COVID-19 in Adults With Hypertrophic Cardiomyopathy

Background: Individuals with cardiovascular disease are considered high risk for severe COVID-19. However, the clinical impact of COVID-19 in patients with hypertrophic cardiomyopathy (HCM) is unknown. The purpose of this study was to describe the clinical course and outcomes of COVID-19 in patients with HCM.

Methods: This retrospective observational study included adults with HCM and positive PCR/antibody test for SARS-CoV-2 at a large urban hospital system in the New York from January, 2020 to January, 2021.

Results: Seventy individuals were included, with a mean (SD) age of 60.1 (15.1) years, 39 (55.7%) of whom were male, and 42 (60%) white. Forty-five (65.3%) patients had obstructive HCM. Hypertension and obesity (BMI ≥ 30) were present in 45 (64.3%) and 37 (52.9%) patients, and the prevalence of atrial fibrillation, obstructive sleep apnea and diabetes was high. Common symptoms of COVID-19 were fever, cough, shortness of breath and fatigue, affecting 33 (47.1%), 33 (47.1%), 28 (40.0%), and 28 (40.0%) patients, respectively. Fourteen (20%) patients were hospitalized. The majority (45 [64.3%] patients) recovered without intervention. Two patients had non-fatal pulmonary embolisms, 1 had atrial fibrillation requiring electrical cardioversion and 1 had acute decompensated heart failure. Three (4.3%) patients required mechanical ventilation, two of whom died (case fatality rate 2.9%). A total of 15 (21.4%) patients were asymptomatic.
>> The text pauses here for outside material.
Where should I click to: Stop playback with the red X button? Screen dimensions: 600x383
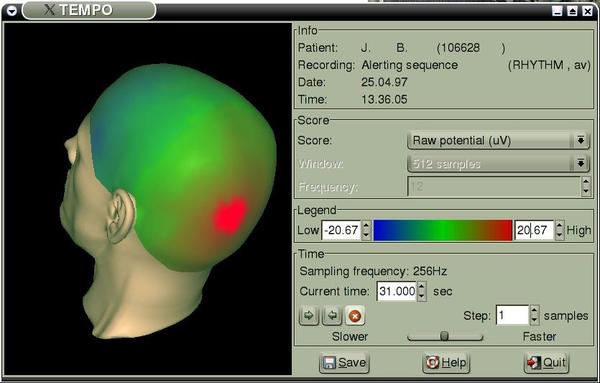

Conclusions: Our data suggest that in this diverse and high-risk group of patients with HCM, established risk factors for severe COVID-19, such as obesity, may be more important drivers of morbidity and mortality than the presence of HCM alone.

Introduction

Since the beginning of the COVID-19 pandemic, over 200 million cases with over 4 million deaths worldwide have been recorded (1). Cardiovascular disease has emerged as risk factor for increased morbidity and mortality (2–4). Heart failure in particular was shown to be associated with worse outcomes (5). Hypertrophic cardiomyopathy is the most common inherited cardiac disorder and is characterized by cardiac hypertrophy, left ventricular outflow obstruction in the majority of cases, and diastolic dysfunction (6). We were particularly concerned about outcomes of patients with hypertrophic cardiomyopathy (HCM) due to reports of ACE2 gene upregulation in septal myectomy specimens (7) — the ACE2 receptor being the entry point for the SARS-CoV-2 virus. However, the impact of preexisting HCM on the clinical course of COVID-19 is currently unknown. This study aimed to examine the outcomes of COVID-19 in patients with HCM.

Materials and Methods

To address this question, we performed a retrospective cohort study of consecutive adult patients, age ≥18 years with HCM who underwent testing for COVID-19 PCR or antibodies at NYU Langone Health, a large urban healthcare system in the New York City area with hospitals in Manhattan, Brooklyn, and Nassau County between January 1, 2020 and January 6, 2021. Individuals were included in the study if they had either positive SARS-CoV-2 PCR or antibody testing. The study was approved by the NYU Grossman School of Medicine's Institutional Review Board and informed consent was waived.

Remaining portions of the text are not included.